4. Other Considerations
In 1997 the Oklahoma legislature passed the "DNR Act" in Title 63.0 0.5. Sec 3131.1 et. seq. for use of "Do-Not-Resuscitate Orders". The DNR order is kept in the patient's medical records and is transferable between various health care facilities (i.e. hospital to nursing home). The purpose is for the patient to elect not to receive CPR
(cardio-pulmonary resuscitation) in case of cardiac or respiratory arrest (failure for heart to beat or to breathe). This type of a medical document is usually only considered when a patient is in the last stage of illness or so seriously injured that death is expected to occur. Under the current law in Oklahoma, patients are presumed to consent to CPR unless a document like a DNR has been signed.
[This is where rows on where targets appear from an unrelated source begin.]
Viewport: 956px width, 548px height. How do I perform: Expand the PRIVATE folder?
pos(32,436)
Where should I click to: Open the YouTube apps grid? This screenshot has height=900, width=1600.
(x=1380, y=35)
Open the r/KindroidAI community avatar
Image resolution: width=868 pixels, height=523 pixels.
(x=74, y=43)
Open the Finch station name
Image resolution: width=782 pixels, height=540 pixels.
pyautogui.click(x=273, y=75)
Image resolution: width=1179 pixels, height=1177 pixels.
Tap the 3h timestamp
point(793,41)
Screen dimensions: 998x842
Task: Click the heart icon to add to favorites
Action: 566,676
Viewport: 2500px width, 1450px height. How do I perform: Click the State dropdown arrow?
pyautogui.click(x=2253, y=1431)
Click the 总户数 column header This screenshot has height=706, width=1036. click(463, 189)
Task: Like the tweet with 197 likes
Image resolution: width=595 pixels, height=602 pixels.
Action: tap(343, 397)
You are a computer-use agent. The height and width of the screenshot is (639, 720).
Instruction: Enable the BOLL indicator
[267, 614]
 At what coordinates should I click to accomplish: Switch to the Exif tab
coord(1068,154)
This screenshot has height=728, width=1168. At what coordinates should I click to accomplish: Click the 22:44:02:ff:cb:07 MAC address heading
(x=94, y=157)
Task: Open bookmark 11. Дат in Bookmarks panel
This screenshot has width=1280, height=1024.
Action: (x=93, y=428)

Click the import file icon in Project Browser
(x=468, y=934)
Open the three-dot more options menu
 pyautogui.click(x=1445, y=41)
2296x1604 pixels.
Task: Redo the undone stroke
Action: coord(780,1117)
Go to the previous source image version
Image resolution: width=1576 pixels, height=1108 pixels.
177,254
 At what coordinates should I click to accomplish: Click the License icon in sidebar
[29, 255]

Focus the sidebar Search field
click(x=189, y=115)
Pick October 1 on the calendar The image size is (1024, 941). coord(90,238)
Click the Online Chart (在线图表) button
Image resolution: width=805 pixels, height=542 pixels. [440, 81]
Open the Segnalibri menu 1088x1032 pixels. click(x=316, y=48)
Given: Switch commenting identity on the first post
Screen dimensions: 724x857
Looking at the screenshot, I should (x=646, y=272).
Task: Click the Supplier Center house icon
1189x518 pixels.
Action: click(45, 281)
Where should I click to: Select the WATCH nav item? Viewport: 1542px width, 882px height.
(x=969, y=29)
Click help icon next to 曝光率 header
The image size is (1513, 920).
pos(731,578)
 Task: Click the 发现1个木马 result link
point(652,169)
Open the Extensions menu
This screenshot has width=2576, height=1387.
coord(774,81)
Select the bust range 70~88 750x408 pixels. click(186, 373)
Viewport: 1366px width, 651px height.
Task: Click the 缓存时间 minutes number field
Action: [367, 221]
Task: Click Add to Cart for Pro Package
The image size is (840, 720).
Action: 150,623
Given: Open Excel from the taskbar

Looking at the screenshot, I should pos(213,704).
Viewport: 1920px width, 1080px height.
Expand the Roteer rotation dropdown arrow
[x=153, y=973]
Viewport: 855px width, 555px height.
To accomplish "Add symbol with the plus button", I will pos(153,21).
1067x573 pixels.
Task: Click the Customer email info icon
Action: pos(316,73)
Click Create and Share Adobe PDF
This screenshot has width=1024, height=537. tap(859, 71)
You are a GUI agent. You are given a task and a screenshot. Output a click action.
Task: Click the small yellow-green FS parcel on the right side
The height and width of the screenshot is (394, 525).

Facing the Issue of Mental or Physical Incapacity
Vision Bank has had a Trust Department since the 1942. Our capable staff of trained trust officers has helped hundreds of families and individuals with their estate plans. Together they have also faced the challenges and tough decisions that illness and incapacity issues present to their families and loved ones. This brochure summarizes the medical documents that can be used with your estate planning documents to form a complete plan for the care of your assets and your health issues.
Conclusion
Consider these medical documents as an addition to your estate planning documents, like your will or trust agreements. Most attorneys who do estate planning will include these medical documents in their discussions with you about your personal situation and needs. Be sure to review carefully who you want to list as your attorney-in-fact in the Durable Power of Attorney as well as your Health Care Proxy in the Advanced Health Care Directive. Consider carefully who will be named as the second person listed in case the first person named is unavailable.
Remember, your documents need to include the HIPAA waiver, or they may not be accepted by the medical professionals.
Disclosures:
Trust investments are not a deposit; not FDIC insured; not guaranteed by any federal government agency; not guaranteed by the bank; and may go down in value.